Kedua, jika lomba ini diadakan untuk para santri maka bukan kapasitas seorang santri untuk menggali hukum. Karena dalam Islam penggalian hukum wajib dilakukan oleh seorang mujtahid. Sedangkan untuk menjadi seorang mujtahid haruslah memenuhi berbagai persyaratan khusus hingga dia mampu untuk menggali hukum. Sedangkan seorang santri sangat jauh dari kata layak untuk menggali sebuah hukum karena mereka dalam proses belajar tentang dasar-dasar hukum Islam.

Dari sini jelas sekali bahwa BPIP tidak paham dengan Islam dan proses didalamnya. Justru jika tema ini tetap dilanjutkan maka akan menimbulkan bahaya karena salahnya pemahaman masyarakat tentang hukum Islam yang digali oleh orang-orang yang tidak kompeten.

Jadi jika alasan BPIP adalah menyesuaikan dengan peringatan Hari Santri Nasional, jelas hal ini sangat tidak masuk akal dan berasal dari pemikiran yang sangat dangkal. Bahkan jelas nampak bahwa mereka menganggap bahwa Islam adalah ancaman sehingga ada upaya untuk membenturkan hukum Islam dengan Pancasila secara gamblang.

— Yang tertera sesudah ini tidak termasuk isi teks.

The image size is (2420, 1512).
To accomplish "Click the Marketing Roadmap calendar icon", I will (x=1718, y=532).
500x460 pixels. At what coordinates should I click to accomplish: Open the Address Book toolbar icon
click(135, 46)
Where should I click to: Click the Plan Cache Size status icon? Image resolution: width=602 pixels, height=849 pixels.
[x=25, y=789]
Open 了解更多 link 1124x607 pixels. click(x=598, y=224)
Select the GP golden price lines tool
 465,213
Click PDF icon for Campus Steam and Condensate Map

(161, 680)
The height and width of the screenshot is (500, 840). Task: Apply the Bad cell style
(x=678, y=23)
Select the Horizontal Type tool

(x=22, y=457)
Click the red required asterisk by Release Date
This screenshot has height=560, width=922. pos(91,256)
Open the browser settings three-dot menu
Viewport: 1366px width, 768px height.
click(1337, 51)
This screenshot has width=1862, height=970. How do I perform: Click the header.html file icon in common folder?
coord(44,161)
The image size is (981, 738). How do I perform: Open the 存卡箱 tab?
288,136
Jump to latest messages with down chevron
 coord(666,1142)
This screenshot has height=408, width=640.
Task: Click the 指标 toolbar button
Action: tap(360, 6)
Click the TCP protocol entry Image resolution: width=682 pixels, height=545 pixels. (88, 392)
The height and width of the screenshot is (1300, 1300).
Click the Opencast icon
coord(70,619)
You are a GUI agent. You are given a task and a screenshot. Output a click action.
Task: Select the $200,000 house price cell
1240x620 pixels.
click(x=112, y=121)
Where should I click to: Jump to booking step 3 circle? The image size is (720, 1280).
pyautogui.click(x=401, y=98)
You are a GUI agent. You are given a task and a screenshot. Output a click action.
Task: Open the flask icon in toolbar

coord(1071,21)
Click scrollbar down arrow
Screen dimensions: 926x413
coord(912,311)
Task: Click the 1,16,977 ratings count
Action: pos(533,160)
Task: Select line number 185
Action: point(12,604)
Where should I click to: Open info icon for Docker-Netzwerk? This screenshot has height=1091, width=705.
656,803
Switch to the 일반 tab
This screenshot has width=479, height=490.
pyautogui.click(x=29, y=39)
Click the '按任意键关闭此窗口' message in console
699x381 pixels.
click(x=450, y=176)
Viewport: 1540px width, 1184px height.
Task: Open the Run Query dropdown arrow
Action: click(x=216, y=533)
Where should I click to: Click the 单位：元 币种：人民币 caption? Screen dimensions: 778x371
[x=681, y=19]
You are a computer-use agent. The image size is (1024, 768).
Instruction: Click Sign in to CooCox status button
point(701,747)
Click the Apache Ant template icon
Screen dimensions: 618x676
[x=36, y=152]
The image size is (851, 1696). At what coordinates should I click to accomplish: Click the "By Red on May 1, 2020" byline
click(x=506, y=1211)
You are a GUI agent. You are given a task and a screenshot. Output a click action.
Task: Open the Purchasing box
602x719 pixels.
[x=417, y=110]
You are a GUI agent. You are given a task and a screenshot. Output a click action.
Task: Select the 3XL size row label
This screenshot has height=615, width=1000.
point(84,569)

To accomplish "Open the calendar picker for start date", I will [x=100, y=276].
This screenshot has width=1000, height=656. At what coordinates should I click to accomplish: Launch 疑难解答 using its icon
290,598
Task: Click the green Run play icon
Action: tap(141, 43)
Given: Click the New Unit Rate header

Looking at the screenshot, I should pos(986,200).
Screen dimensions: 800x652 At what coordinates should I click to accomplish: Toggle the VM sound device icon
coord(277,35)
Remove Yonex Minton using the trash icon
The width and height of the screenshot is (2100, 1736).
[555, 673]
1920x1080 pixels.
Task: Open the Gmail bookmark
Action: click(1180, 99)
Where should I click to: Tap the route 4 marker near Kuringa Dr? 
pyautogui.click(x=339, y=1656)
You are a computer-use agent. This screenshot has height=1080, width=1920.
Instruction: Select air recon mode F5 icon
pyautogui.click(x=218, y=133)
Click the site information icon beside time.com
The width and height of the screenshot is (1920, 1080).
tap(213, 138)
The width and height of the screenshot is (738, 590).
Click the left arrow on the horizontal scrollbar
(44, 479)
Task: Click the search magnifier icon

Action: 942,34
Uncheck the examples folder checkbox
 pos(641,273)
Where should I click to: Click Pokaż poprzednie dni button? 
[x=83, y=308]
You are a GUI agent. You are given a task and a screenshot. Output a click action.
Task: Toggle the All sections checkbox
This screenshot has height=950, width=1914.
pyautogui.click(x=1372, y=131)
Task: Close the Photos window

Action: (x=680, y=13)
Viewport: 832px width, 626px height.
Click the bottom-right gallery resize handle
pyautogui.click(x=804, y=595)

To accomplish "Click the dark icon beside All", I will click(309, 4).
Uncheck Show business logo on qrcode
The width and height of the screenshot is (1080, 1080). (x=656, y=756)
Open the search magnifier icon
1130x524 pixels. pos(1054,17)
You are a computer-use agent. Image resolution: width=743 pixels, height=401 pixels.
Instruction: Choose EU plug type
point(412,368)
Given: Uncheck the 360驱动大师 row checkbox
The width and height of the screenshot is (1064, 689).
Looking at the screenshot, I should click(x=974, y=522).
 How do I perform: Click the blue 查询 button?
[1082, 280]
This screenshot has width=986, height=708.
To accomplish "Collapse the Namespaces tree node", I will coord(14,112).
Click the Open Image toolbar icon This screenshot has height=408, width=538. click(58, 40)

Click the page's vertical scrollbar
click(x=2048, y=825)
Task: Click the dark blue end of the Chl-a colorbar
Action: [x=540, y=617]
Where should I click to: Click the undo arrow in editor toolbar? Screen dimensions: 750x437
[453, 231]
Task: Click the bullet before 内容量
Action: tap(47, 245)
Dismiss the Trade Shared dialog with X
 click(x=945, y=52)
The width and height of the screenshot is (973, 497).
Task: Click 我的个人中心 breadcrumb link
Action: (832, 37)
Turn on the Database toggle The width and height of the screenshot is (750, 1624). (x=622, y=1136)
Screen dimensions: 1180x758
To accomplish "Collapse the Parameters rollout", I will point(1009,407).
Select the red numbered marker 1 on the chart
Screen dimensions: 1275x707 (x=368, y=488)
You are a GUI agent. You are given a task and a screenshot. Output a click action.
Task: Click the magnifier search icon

Pemikiran seperti ini jelas merupakan buah dari ideologi yang diterapkan dalam negeri ini, yakni ideologi kapitalisme. Kapitalisme yang dicetuskan oleh Adam Smith ini memiliki dasar pemikiran sekulerisme, yakni pemisahan antara agama dengan kehidupan. Bila kita melihat sejarah terbentuknya kapitalisme akan terlihat semangat kaum filsuf dan para cendekiawan dalam memisahkan aturan gereja yang dipakai sebagai aturan kerajaan.

Islamofobia di negeri ini jelas sudah mencapai tingkat akut. Pasal demi pasal, aturan demi aturan acap kali menyudutkan Islam dan pemeluknya. Sudah saatnya kita mengakhiri doktrin sesat ini. Karena Islam sejatinya bukanlah pemecah belah, namun justru Islam adalah pembawa rahmah. Wallahu a’lam bishsawab.